Jika itu adalah kesalahan, tuhan tidak mungkin membiarkan takdir berjalan sampai sejauh ini, kan?

Celine egois, ya, dia bahkan mengakui itu. Dia sudah tak bisa lagi membendung perasaannya terhadap lelaki itu. Celine merindukan suaranya, Celine merindukan senyumannya, Celine merindukannya. Celine merindukan semua yang berhubungan dengannya.

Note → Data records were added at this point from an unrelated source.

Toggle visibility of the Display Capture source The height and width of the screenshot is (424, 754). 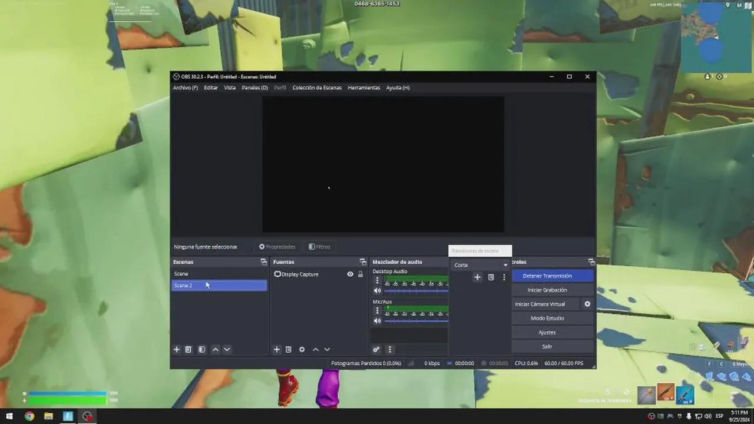350,274
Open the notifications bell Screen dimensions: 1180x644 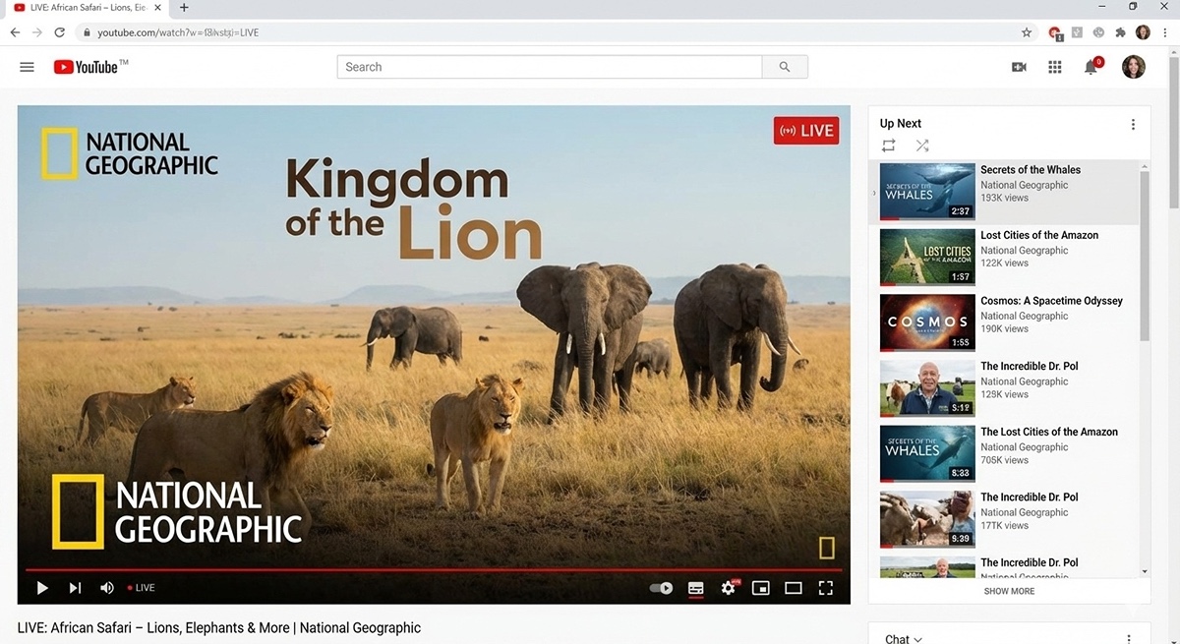[x=1091, y=67]
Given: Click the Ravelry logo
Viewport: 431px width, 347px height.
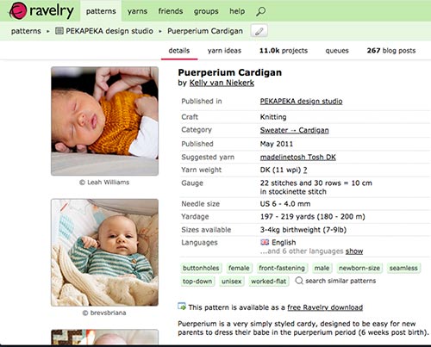Looking at the screenshot, I should tap(41, 11).
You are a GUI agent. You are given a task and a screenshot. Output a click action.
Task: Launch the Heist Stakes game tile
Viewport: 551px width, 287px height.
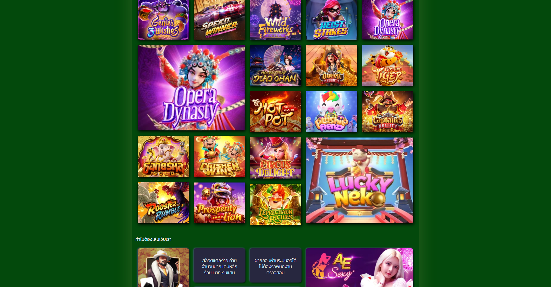point(331,20)
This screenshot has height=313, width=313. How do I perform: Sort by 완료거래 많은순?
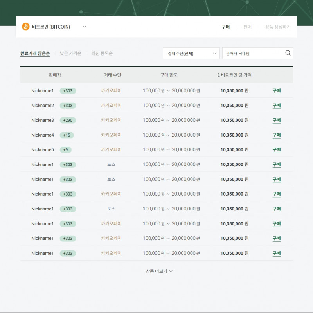coord(35,54)
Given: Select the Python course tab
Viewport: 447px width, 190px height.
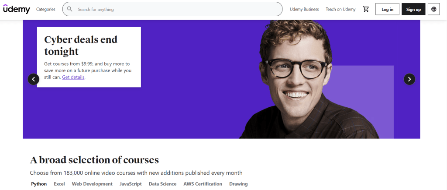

Memandang dari jauh, memandangnya diam-diam tidak akan cukup. Arville terlalu berharga. Arville terlalu, terlalu, terlalu penting dihidupnya. Arville terlalu berdampak dihidupnya.

Hanya Arville, hanya Arville dari sekian banyak.

Lelaki yang berhasil membuatnya merasa nyaman dan sesak di waktu bersamaan. Lelaki itu bahkan tidak melakukan apa-apa untuk melakukan itu. Karena Arville terlalu hebat.

Celine telah memberikan hatinya kepada Arville. Dia tahu tentang hal yang biasanya didengarnya di dunianya, atau pesan-pesan yang selalu disampaikan oleh Ibu mereka sebelum ia tertidur dulu.

Orang yang telah mendapatkan hatimu, akan sangat mudah melukaimu.

Celine tahu, Celine tahu tentang itu.

Tapi semuanya sudah terlambat. Waktu yang sudah berjalan tak dapat lagi terputar kembali. Arville sudah terlanjur mendapatkannya, dan Celine tidak mungkin bisa memintanya kembali.

Sekali lagi, Celine melafalkan janjinya tadi. Dia terus saja menyatakan 'Aku janji, aku janji', di dalam hatinya.

Dan semuanya berlanjut, sampai Arville muncul di ambang pintu, pandangannya memperhatikan sudut ke sudut. Celine menahan nafas, dia tidak ingin harapannya melambung tinggi. Bisa saja Arville mencari teman-teman satu teamnya atau mungkin dia punya keperluan lain.

Celine tak berani menatap ke arah pintu, dia tahu bahwa lelaki itu masih berdiri di ambang pintu. Setelah beberapa saat, Celine mengangkat kepalanya dan menatap pintu—memastikan kalau lelaki itu telah pergi.

Hal yang tak di duganya terjadi.

Mata mereka bertemu, dan lelaki itu tersenyum manis ke arahnya.

***TBC***

17 AGUSTUS 2016, RABU.

A.N

Selamat Hari Kemerdekaan Indonesia yang ke-71! MERDEKA!

Oke, saya akhir2 ini sibuk karena ospek kuliah. Dan setelah kuliah, saya baru nyadar kalau ospek pas SMP atau SMA, gampangnya minta ampun.

Ospek nguras tenaga dan waktu saya. Pergi pagi-pagi dan pulang malam-malam terjadi akhir-akhir ini. Kepala saya, memberi sugesti untuk mengerjakan tugas dengan cepat (and unfortunately, tugasnya ga segampang itu). Mau mikir lanjutan jalan cerita SA pas lagi ngantuk-ngantuknya dengerin seminar aja, saya ga sanggup.

Mau mikirin ending Air Train pas lagi makan siang, saya ga sanggup. Mau mikirin loncatan chapter (karena crop) dari DN aja, saya ga sanggup. Mau ngapa-ngapain susah.